소스 분리

Open-Unmix HQ 는 스테레오 음악 트랙을 4 개의 독립 스템 — 보컬, 드럼, 베이스, 기타 로 분리합니다. 각 스템마다 독립된 BiLSTM 모델이 혼합 STFT 에 대해 크기 마스크를 생성하며, 선택적 Wiener 후처리로 이들을 조정합니다. Apple Silicon 에서 MLX로 동작합니다.

두 가지 엔진을 사용할 수 있습니다: Open-Unmix HQ(경량, 기본값)와 HTDemucs (Demucs v4) — --engine htdemucs 로 선택하는 더 높은 품질의 Hybrid Transformer 모델입니다. 둘 다 MLX 를 통해 Apple Silicon 에서 동작하며 동일한 4 개의 스템을 44.1 kHz 로 출력합니다.

개요

4 stems per track — vocals, drums, bass, other.
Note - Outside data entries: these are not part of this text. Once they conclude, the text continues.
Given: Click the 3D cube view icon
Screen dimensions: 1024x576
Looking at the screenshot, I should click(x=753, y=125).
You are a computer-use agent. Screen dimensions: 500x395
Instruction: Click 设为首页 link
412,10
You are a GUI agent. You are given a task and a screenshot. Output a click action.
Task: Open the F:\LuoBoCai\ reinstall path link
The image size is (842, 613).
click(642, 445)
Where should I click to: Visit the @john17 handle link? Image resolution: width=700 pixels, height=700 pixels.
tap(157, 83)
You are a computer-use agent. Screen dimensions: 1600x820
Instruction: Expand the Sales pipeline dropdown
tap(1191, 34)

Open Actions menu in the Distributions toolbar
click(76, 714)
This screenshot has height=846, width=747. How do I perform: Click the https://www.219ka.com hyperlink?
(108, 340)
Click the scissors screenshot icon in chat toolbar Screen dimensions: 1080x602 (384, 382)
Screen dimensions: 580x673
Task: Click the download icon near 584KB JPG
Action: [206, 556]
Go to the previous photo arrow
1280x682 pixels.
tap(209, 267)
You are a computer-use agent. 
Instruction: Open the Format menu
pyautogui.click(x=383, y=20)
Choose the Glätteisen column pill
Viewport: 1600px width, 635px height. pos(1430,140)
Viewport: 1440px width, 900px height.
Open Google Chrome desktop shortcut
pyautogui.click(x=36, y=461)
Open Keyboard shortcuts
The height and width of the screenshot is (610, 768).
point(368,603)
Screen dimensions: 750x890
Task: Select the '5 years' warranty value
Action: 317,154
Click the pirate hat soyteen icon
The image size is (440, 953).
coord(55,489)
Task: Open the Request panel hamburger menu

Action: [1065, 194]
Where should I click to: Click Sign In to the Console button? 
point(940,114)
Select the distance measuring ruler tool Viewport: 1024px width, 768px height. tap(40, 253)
Each is a 2-channel 44.1 kHz stem file.
Magnitude-mask model — each stem model predicts a non-negative mask applied to the mixture spectrogram; phase is taken from the mixture.
Wiener post-filter (optional) — soft-mask refinement across all 4 stems so they sum coherently back to the mixture. Adds ~0.5 dB SDR.
Small footprint — 8.9M params per stem, ~136 MB total for all 4 stems.
Apache-2.0 — upstream weights under MIT, our CoreML/MLX conversion under Apache-2.0.

아키텍처

Four independent stems, each a copy of the same network:

Stage	Shape / operation
STFT	4096-point FFT, 1024-hop, periodic Hann window, reflect-pad. 2049 frequency bins per frame.
Input normalize	Crop to 1487 bins (≈16 kHz), apply learned per-bin mean + scale from training.
Encoder	Linear 2974 → 512 + BatchNorm + tanh. Input is 2 channels × 1487 bins.
BiLSTM	3 layers, 256 hidden per direction (512 effective). Captures temporal context across frames.
Decoder	Skip-concat of encoder and LSTM outputs (1024) → Linear 1024 → 512 + BN + ReLU → Linear 512 → 4098.
Output denorm + mask	Element-wise multiply with mixture magnitude; phase from mixture; iSTFT overlap-add.
Wiener (optional)	Power-ratio masks across all 4 stem estimates. Refines phase so stems sum to mixture.

모델

Component	Value
Parameters / stem	8.9M
Parameters total (4 stems)	~35.6M
Sample rate	44.1 kHz stereo
Chunk latency	Offline (full-track STFT)
Weights	aufklarer/OpenUnmix-HQ-MLX (safetensors, ~136 MB)
Upstream	sigsep/open-unmix-pytorch (Stöter et al., JOSS 2019)

HTDemucs (Demucs v4)

For higher separation quality — especially on bass and drums — the package also ships HTDemucs, Meta's Hybrid Transformer Demucs. It merges a spectrogram branch and a waveform branch through a cross-domain transformer; the shipped htdemucs_ft variant is a bag of four fine-tuned sub-models, one per stem. Weights download from HuggingFace on first use. On a directional MUSDB-sample benchmark (museval / BSSEval v4) it averages +3.01 dB SDR over UMX-HQ, with the biggest gains on bass (+5.75 dB).

Component	Value
Parameters	168M (4 × 42M fine-tuned sub-models)
Sample rate	44.1 kHz stereo
Windowing	7.8 s segments, 25% overlap, triangular cross-fade
Weights	aufklarer/HTDemucs-FT-MLX (fp16, ~320 MB)
Upstream	facebookresearch/demucs (Rouard et al., ICASSP 2023)

빠른 시작 — Swift

import SourceSeparation
import AudioCommon

let separator = try await SourceSeparator.fromPretrained()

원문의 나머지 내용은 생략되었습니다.